*Source information*
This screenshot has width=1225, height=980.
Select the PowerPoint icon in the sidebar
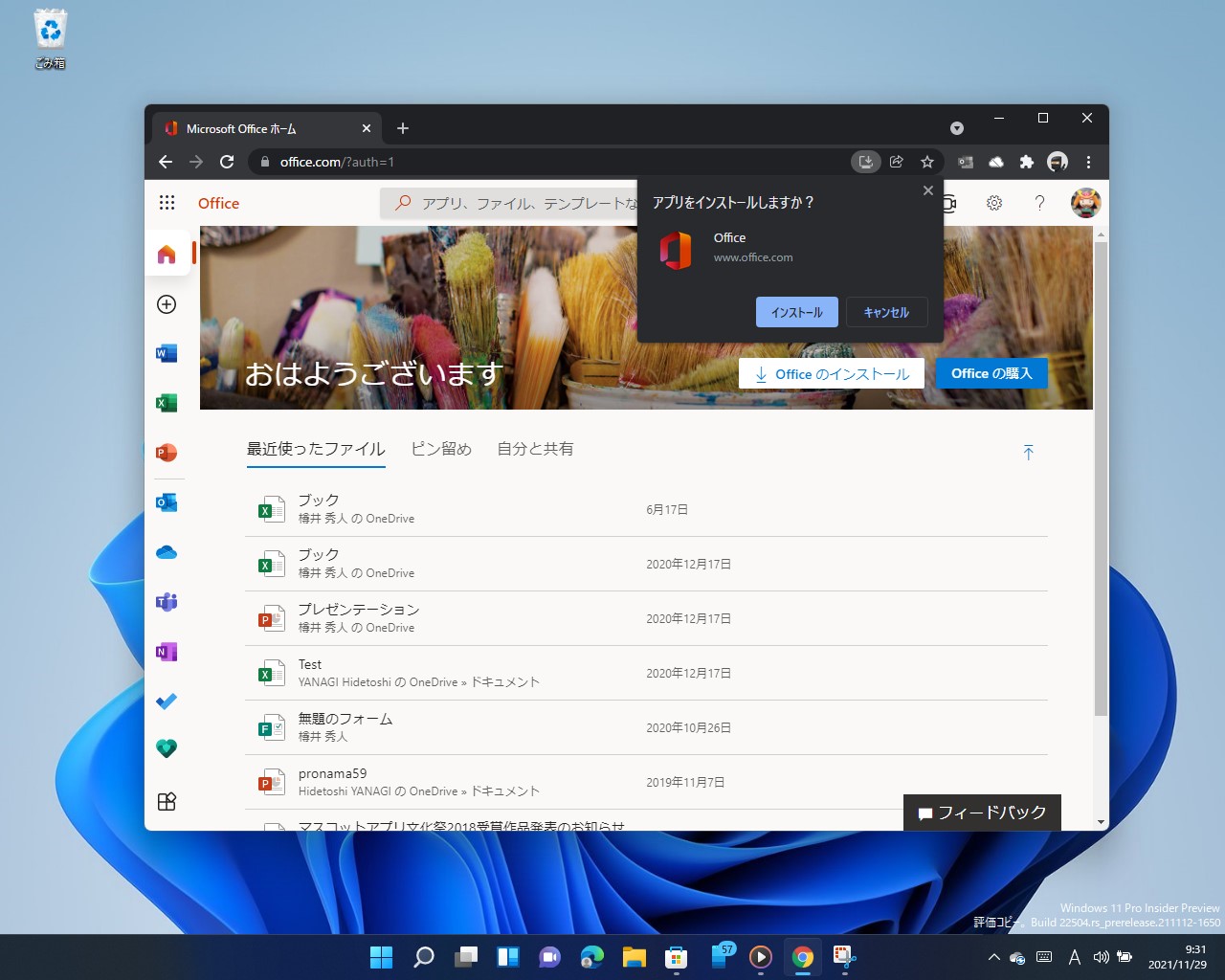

--

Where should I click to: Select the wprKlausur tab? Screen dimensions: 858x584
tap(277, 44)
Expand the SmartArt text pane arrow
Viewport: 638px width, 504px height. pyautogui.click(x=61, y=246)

==

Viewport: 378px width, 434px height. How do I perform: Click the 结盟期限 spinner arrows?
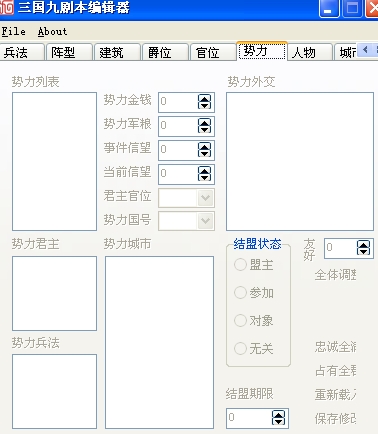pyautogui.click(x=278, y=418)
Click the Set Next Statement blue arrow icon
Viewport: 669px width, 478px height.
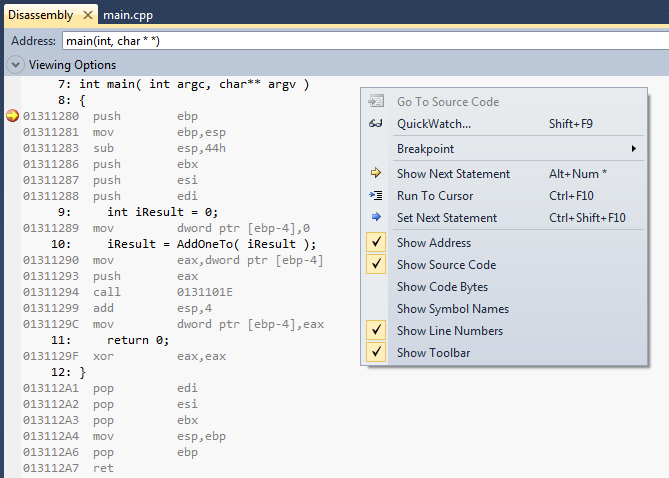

*What you need to do*
For the word "icon", return every line of the records that holds it.

*Answer to this exercise*
Select the PowerPoint icon in the sidebar
Click the Set Next Statement blue arrow icon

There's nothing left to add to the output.